Stream name (e.g., my-kinesis-stream)
AWS Region (e.g., us-east-1)
Number of shards (for optimal pipeline performance)

Generate AWS Credentials

To access your Kinesis Data Stream, you need AWS credentials with appropriate permissions.

Required IAM Permissions

The following minimum permissions are required:

kinesis:GetRecords
kinesis:GetShardIterator
kinesis:DescribeStream
kinesis:ListShards

Create an IAM Policy

In the AWS Management Console, select IAM from the list of services.
Under Access Management, select Policies, and then select Create policy.

Select the JSON tab and enter the following policy (replace <stream-name> with your stream name):

JSON

{
  "Version": "2012-10-17",
  "Statement": [
    {
      "Sid": "KinesisReadAccess",
      "Effect": "Allow",
      "Action": [
        "kinesis:GetRecords",
        "kinesis:GetShardIterator",
        "kinesis:DescribeStream",
        "kinesis:ListShards"
      ],
      "Resource": "arn:aws:kinesis:*:*:stream/<stream-name>"
    }
  ]
}

Select Next and enter a policy name (e.g., SingleStoreKinesisReadPolicy).
Select Create policy.

Assign the IAM Policy to a User

In the IAM service, select Users and then select Add users.
Enter a name for the new user and select Next.
Select Attach policies directly.
Search for the policy you created and select the checkbox next to it.
Select Next and then select Create user.

Create Access Keys

In the IAM service, select Users and select the user name you created.
Select the Security credentials tab.
In the Access keys section, select Create access key.
Select Third-party service and select Next.
(Optional but recommended) Add a description tag.
Select Create access key.
Download the CSV file or copy the credentials.
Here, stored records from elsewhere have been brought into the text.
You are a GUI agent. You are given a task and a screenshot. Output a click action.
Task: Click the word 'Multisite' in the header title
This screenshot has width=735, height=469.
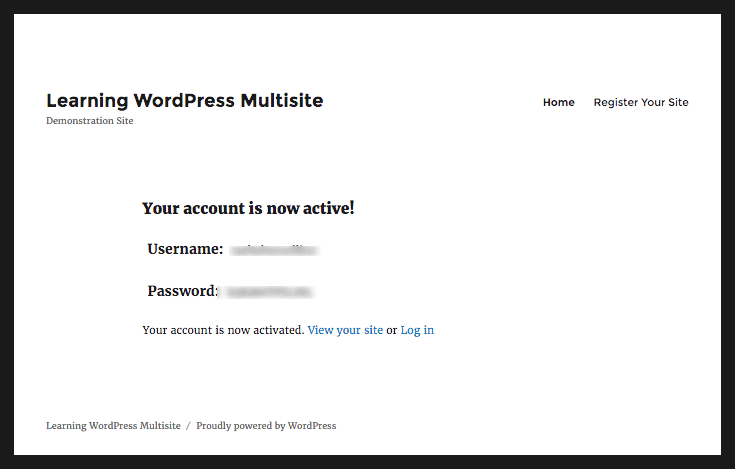pos(281,101)
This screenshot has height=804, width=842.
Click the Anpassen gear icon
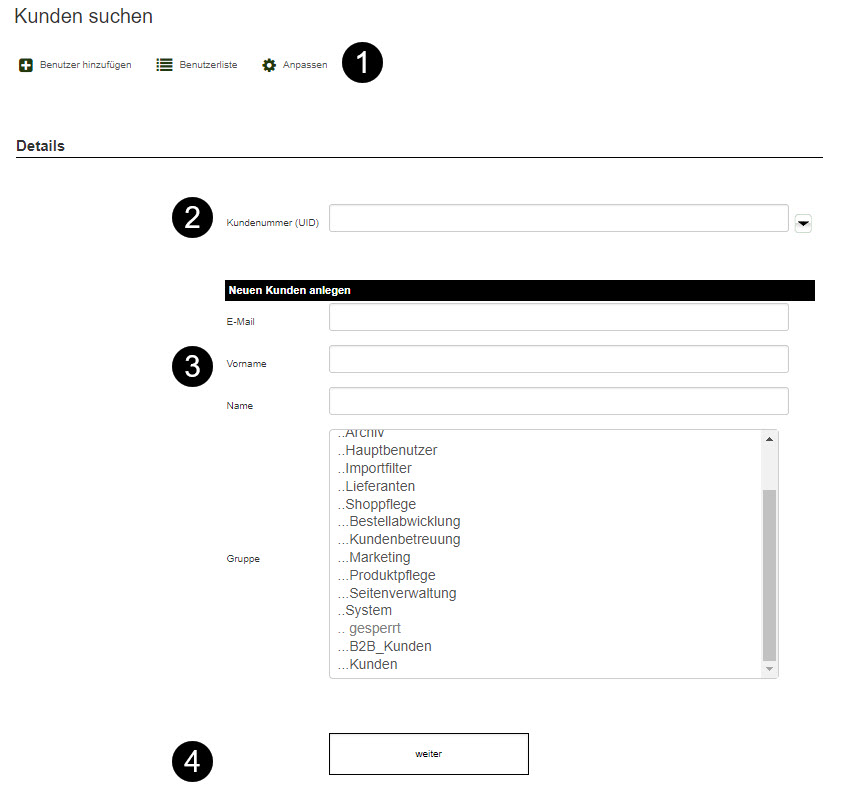click(x=269, y=65)
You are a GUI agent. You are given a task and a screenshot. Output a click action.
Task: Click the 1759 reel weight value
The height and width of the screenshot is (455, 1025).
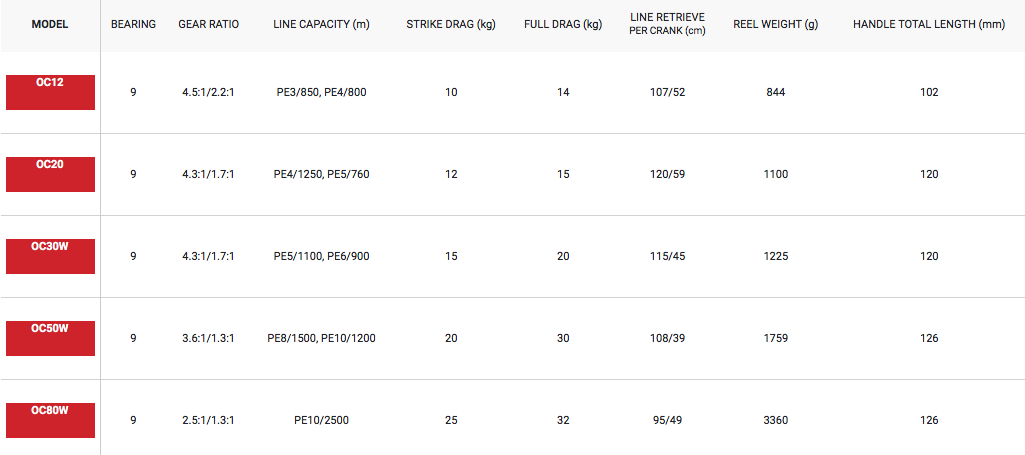tap(776, 338)
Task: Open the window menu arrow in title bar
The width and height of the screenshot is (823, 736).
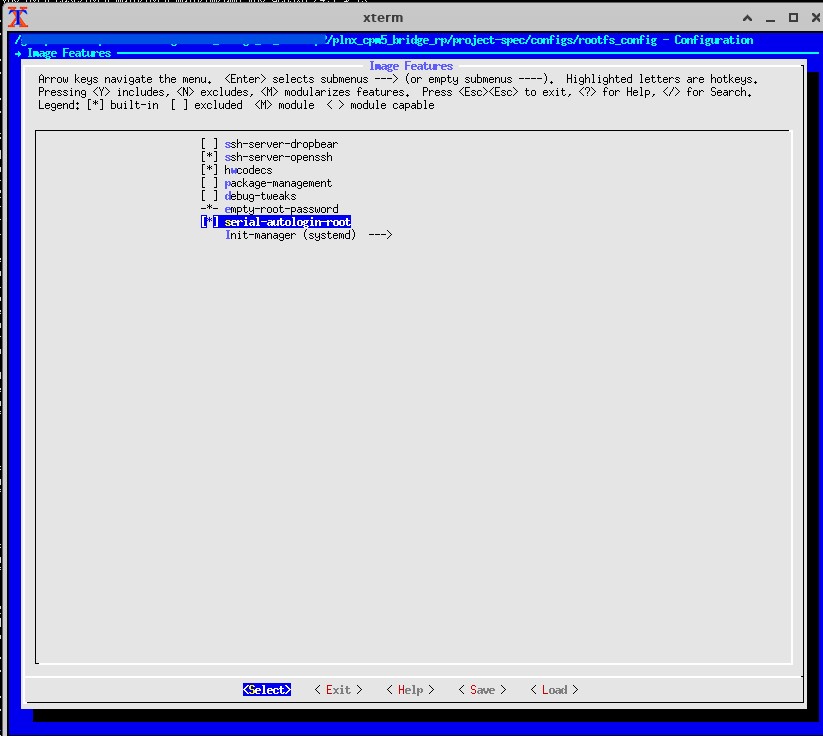Action: point(747,17)
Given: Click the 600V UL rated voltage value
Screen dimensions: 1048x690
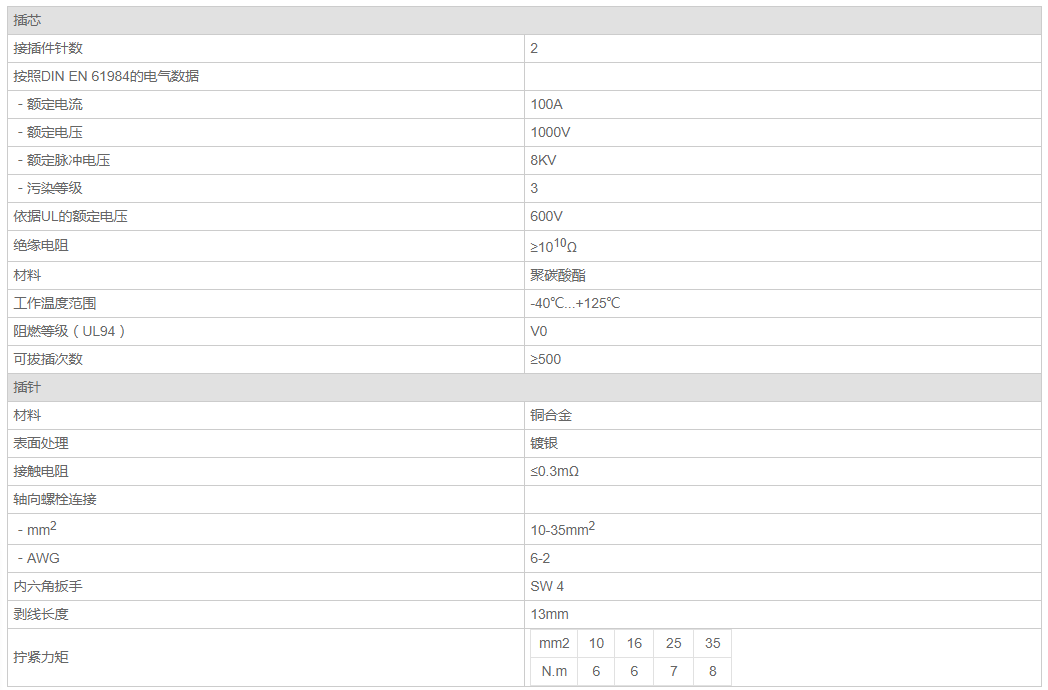Looking at the screenshot, I should [x=546, y=216].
You will need:
- Access key ID
- Secret access key

Note

If you do not download or copy the credentials before selecting Done, the secret key cannot be retrieved and will need to be recreated.

Part 3: Create a SingleStore Database and Kinesis Pipeline

Now that you have a Kinesis Data Stream configured, you can create a SingleStore database and pipeline to ingest the streaming data.

Create the Database

Create a new database to hold your data:

SQL

CREATE DATABASE kinesis_data;
USE kinesis_data;

Deploy the Kafka Connect Connector

SingleStore provides full support for custom Kafka Connect connectors and enables organizations to deploy and configure them with complete control over configuration and management. Organizations also handle ongoing maintenance and updates.

Create the Kinesis Pipeline

Use the following information to create your pipeline:

Stream name: my-kinesis-stream
AWS Region: us-east-1
Access Key ID: <your_access_key_id>
Secret Access Key: <your_secret_access_key>
Number of shards: (match your Kinesis stream configuration)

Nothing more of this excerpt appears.